In a paper presented on 23 July 2021 at the virtual National Astronomy Meeting 2021, Dr Paul Streeter in The Open University’s Faculty of Science, Technology, Engineering and Mathematics, describes a dust storm that engulfed Mars in 2018, which destroyed a vortex of cold air around the martian south pole and brought an early spring to the hemisphere. By contrast, the storm caused only minor distortions to the polar vortex in the northern hemisphere and no dramatic seasonal changes.
Over two weeks at the beginning of June 2018, localised dust storms combined and spread to form an impenetrable blanket of dust that hid almost the entire planet’s surface. The global dust storm, which coincided with Mars’s equinox and lasted until mid-September, proved fatal to NASA’s solar-powered Opportunity rover.
Dr Streeter and colleagues from The Open University (OU), NASA and the Russian Academy of Sciences examined the effects of the event on the martian atmosphere by combining data from a Mars Global Climate Model with observations from the European Space Agency’s ExoMars Trace Gas Orbiter, Roscosmos and NASA’s Mars Reconnaissance Orbiter missions.
Dr Streeter, who also completed his PhD at the OU on studying the transport and atmospheric effects of dust on Mars with a special focus on dust storms, says: “This was a perfect opportunity to investigate how global dust storms impact the atmosphere at the martian poles, which are surrounded by powerful jets of wind in winter. Since the last global storm in 2007, several new missions and instruments have arrived in Mars orbit, so the 2018 event was the most-observed to date.”
Previous research has shown that high levels of dust in the atmosphere can have significant effects on polar temperatures and winds. The vortices at the winter poles also affect temperatures and the transport of air, dust, water, and chemicals, so their disruption could mean substantial changes in the martian atmosphere.
The team found that the 2018 storm had profoundly different effects in each hemisphere. At the south pole, where the vortex was almost destroyed, temperatures rose, and wind speeds fell dramatically. While the vortex may have already been starting to decay due to the onset of spring, the dust storm appears to have had a decisive effect in ending winter early.

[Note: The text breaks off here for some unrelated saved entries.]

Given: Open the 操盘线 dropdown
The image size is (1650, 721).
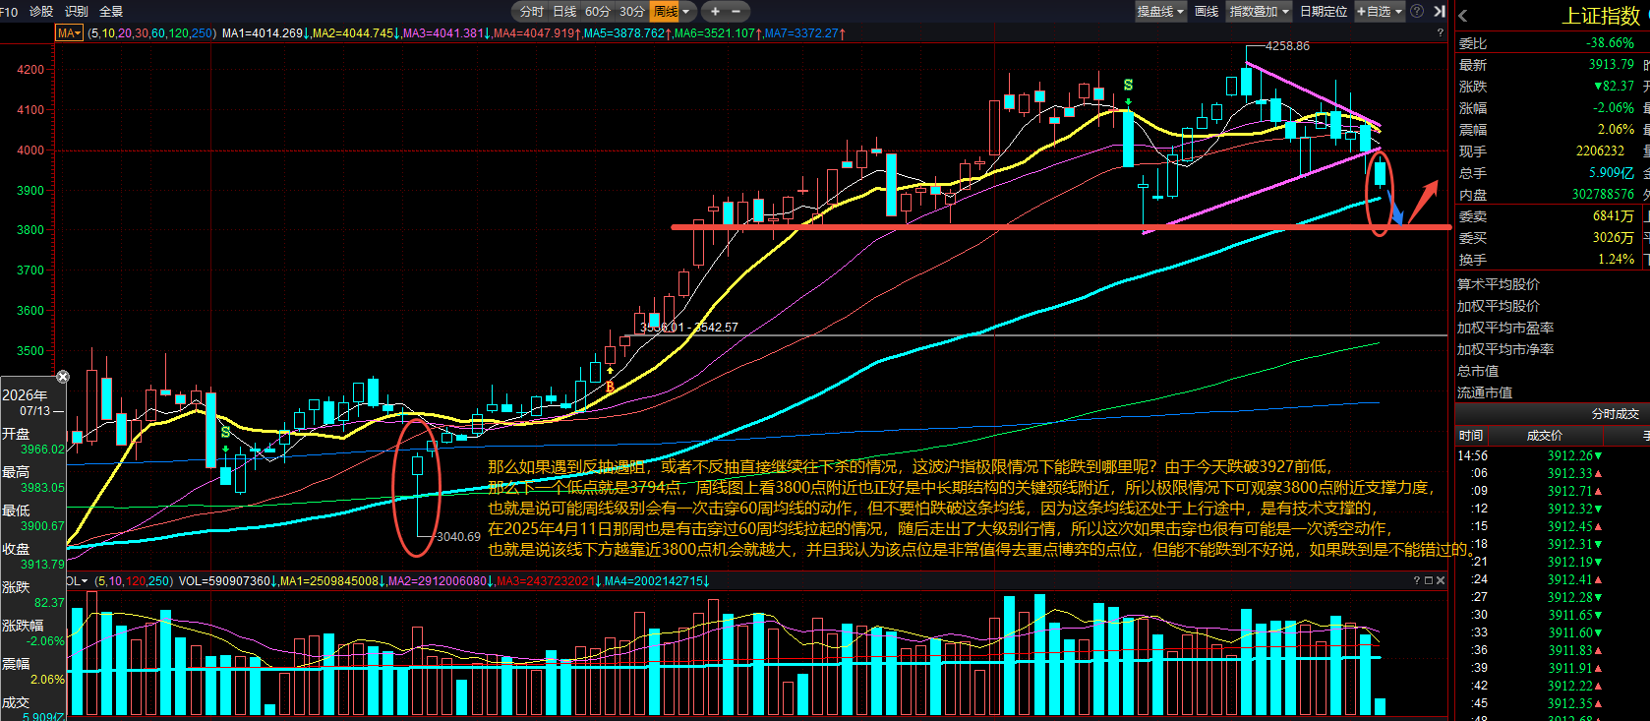Looking at the screenshot, I should click(1160, 12).
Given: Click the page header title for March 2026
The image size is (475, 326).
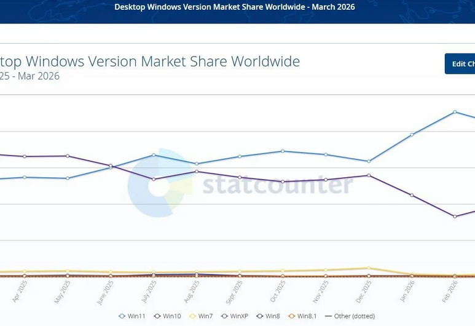Looking at the screenshot, I should click(x=235, y=7).
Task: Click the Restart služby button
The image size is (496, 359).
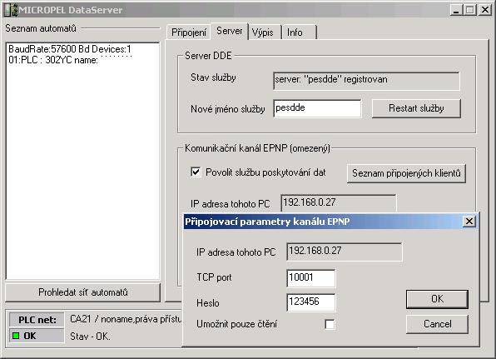Action: point(416,108)
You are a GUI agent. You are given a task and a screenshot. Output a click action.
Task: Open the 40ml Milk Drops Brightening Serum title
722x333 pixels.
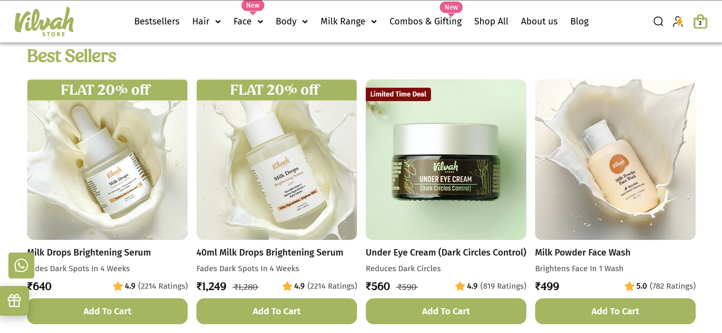coord(270,253)
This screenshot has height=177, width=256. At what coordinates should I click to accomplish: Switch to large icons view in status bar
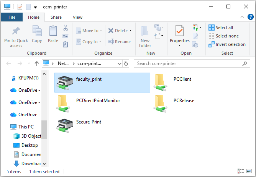(249, 172)
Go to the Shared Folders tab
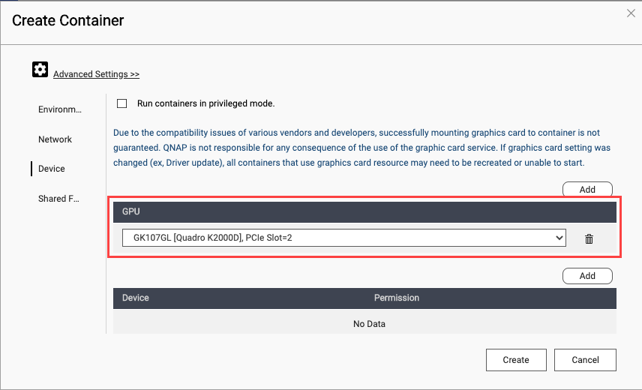Viewport: 642px width, 390px height. click(x=59, y=199)
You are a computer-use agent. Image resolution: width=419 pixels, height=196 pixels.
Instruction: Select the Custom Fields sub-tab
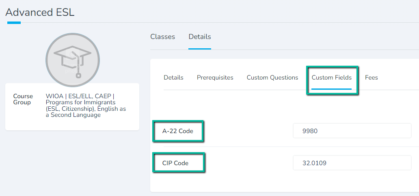[331, 78]
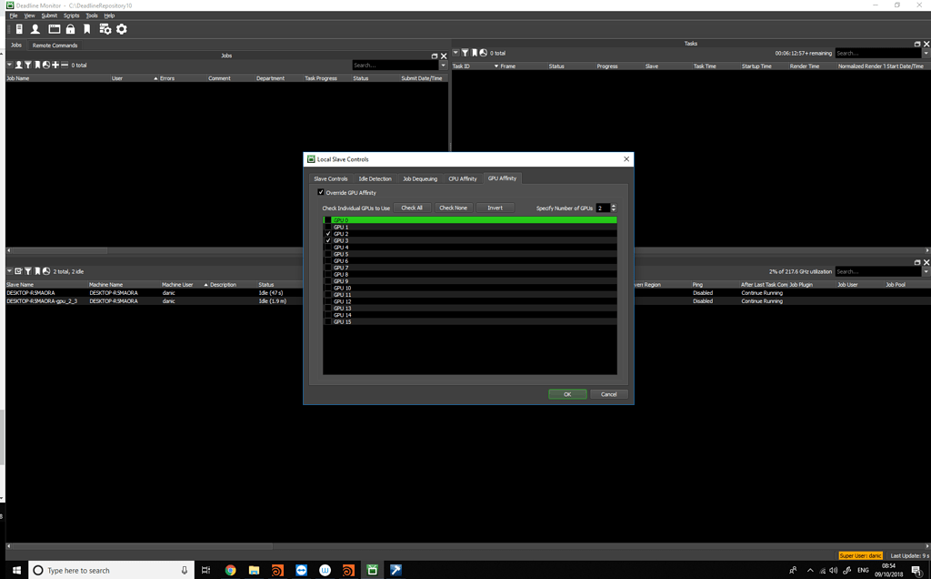Click the lock icon in the main toolbar
Viewport: 931px width, 579px height.
click(69, 28)
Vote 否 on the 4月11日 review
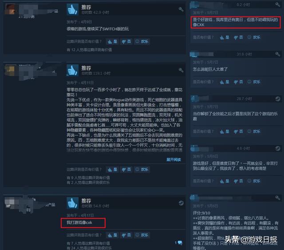The image size is (284, 250). tap(126, 170)
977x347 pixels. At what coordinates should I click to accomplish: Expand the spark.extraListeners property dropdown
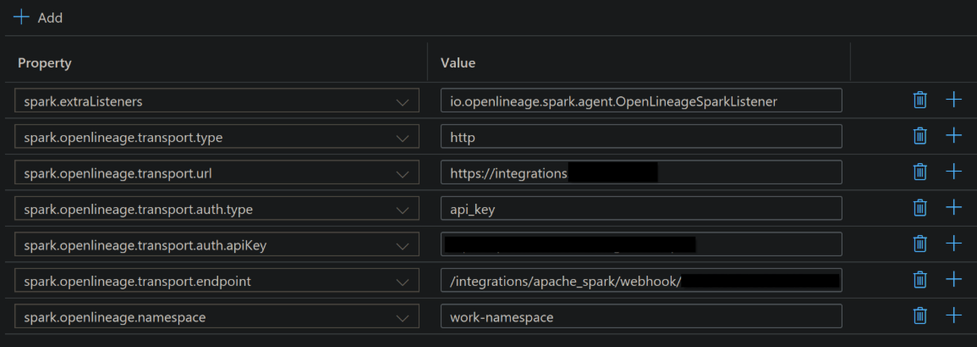402,102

The northern polar vortex, by contrast, remained stable and the onset of autumn followed its usual pattern. However, the normally elliptical northern vortex was changed by the storm to become more symmetrical. The researchers link this to the high dust content in the atmosphere suppressing atmospheric waves caused by the extreme topography in the northern hemisphere, which has volcanoes over twice as tall as Mount Everest and craters as deep as terrestrial mountains.
Dr Streeter adds: “Global dust storms at equinox may enhance transport into the southern pole due to the diminished vortex, while the more robust northern vortex continues to act as an effective barrier. If this pattern for global dust storms holds over the course of the thousands of years that Mars maintains this particular axial tilt, it has implications for how dust is deposited at the north and south poles and our understanding of the planet’s climate history.”